How would the Gorgon folklore post continue? Write what follows its last sentence.

SOURCE TEXT start

A to Z Challenge Folklore

Gorgon #folklore #AtoZChallenge

F is for Fearsome

Learn more about the challenge here.

I’m doing folklore and book review posts to reach and please a larger audience. Previous years have shown select interest in both and to minimise blogging throughout the year, I’m focusing my efforts on April.

If you’d rather check out my book review for today, go here.

Learn more about the A to Z Challenge here.

Besides Medusa and the various depictions of her in books, film and television, I had no idea there were more of her kind until I read about it in a Rick Riordan novel…

Gorgon. Image credit.


Dictionary of Greek and Roman Biography and Mythology edited by William Smith [1849]

GORGO and GO′RGONES (Gorgô and Gorgones). Homer knows only one Gorgo, who, according to the Odyssey (xi. 633), was one of the frightful phantoms in Hades: in the Iliad (v. 741, viii. 349, xi. 36; comp. Virg. Aen. vi. 289), the Aegis of Athena contains the head of Gorgo, the terror of her enemies. Euripides (Ion, 989) still speaks of only one Gorgo, although Hesiod (Theog. 278) had mentioned three Gorgones, the daughters of Phorcys and Ceto, whence they are sometimes called Phorcydes or Phorcides. (Aeschyl. Prom. 793, 797; Pind. Pyth. xii. 24; Ov. Met. v. 230.) The names of the three Gorgones are Stheino (Stheno or Stenusa), Euryale, and Medusa (Hes. l. c.; Apollod. ii. 4. § 2), and they are conceived by Hesiod to live in the Western Ocean, in the neighbourhood of Night and the Hesperides. But later traditions place them in Libya. (Herod. ii. 91; Paus. ii. 21. § 6.) They are described (Scut. Here. 233) as girded with serpents, raising their heads, vibrating their tongues, and gnashing their teeth; Aeschylus (Prom. 794. &c., Choëph. 1050) adds that they had wings and brazen claws, and enormous teeth. On the chest of Cypselus they were likewise represented with wings. (Paus. v. 18. § 1.)

SOURCE TEXT end
ENTRIES PROVIDED start

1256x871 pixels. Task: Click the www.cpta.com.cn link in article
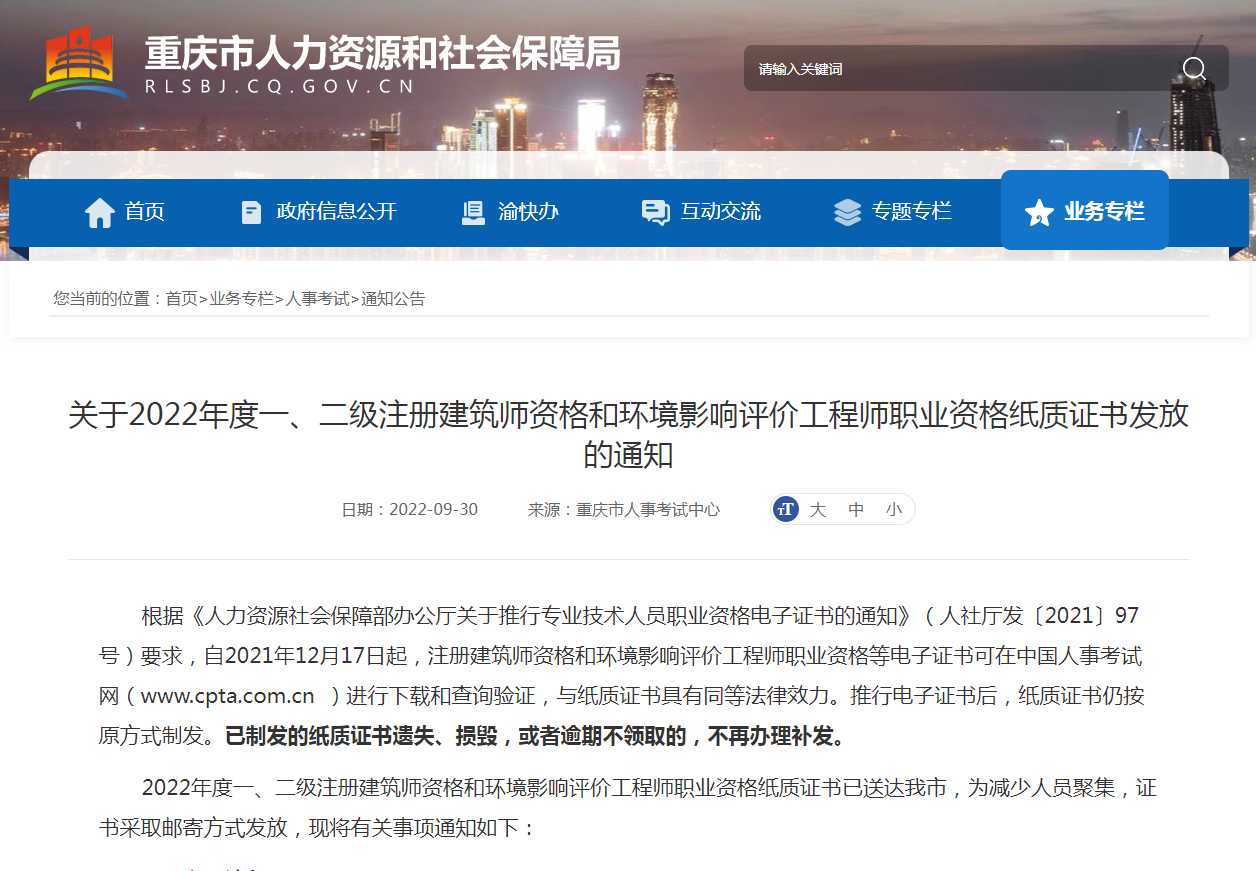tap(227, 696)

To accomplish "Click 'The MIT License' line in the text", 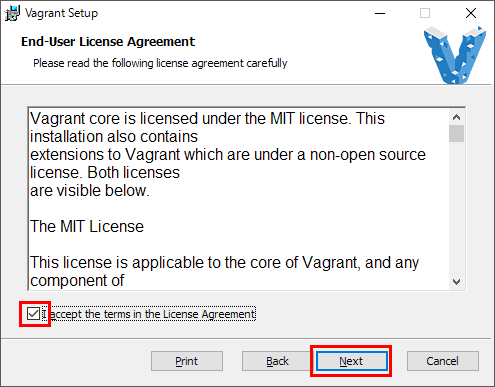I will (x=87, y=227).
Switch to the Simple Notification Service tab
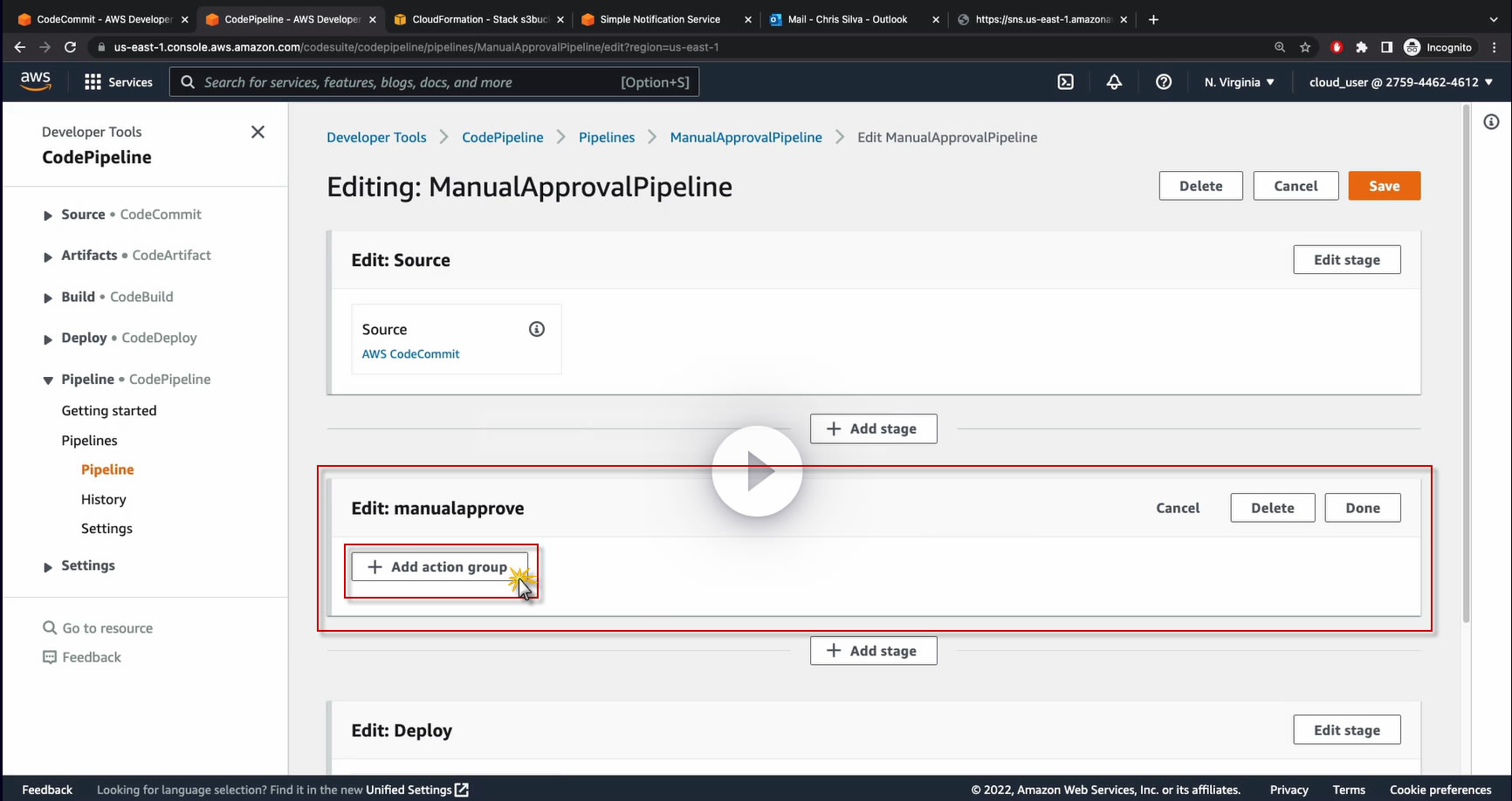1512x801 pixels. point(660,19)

ENTRIES PROVIDED end

**RESPONSE TO THE EXERCISE:**
Gorgon. Image credit.

Encyclopedia of Beasts and Monsters in Myth, Legend and Folklore by Theresa Bane

Euryale (u-ri-a-le)

Variations: Euruale

One of the three GORGONS from classical Greek mythology, Euryale (“far howling,” “far roaming,” or “wide leaping”) and her sister STHENO (“forceful” or “mighty one”) were each immortal but their sister MEDUSA (“the mad” and “the queen”) was not. Born the daughters of Phorcys and Ceto, the once beautiful Euryale and her transformed sisters lived in Lybia; she is described as having brazen claws and serpents for hair. She and her sisters are so vile to look upon, anyone who sees them is transformed into stone.

Gorgo, plural GORGONS

Variations: Gorgo the MEDUSA

In The Odyssey, the epic Greek poem attributed to Homer, the greatest of Greek epic poets, only one gorgo (“fear”) is mentioned; she appears in the poem as one-eyed, rising up from a lake with a head full of hissing snakes for hair. The Greek poet Hesiod (ca. 750–650 BC) claimed there were three GORGONS, two of which were immortal—EURYALE (“far howling”) and STHENO (“strong”)—whereas the third, MEDUSA (“mad”), was not. An image of MEDUSA the Gorgo appears on the shield of the hero Agamenmon.

Gorgons (Gore-guns)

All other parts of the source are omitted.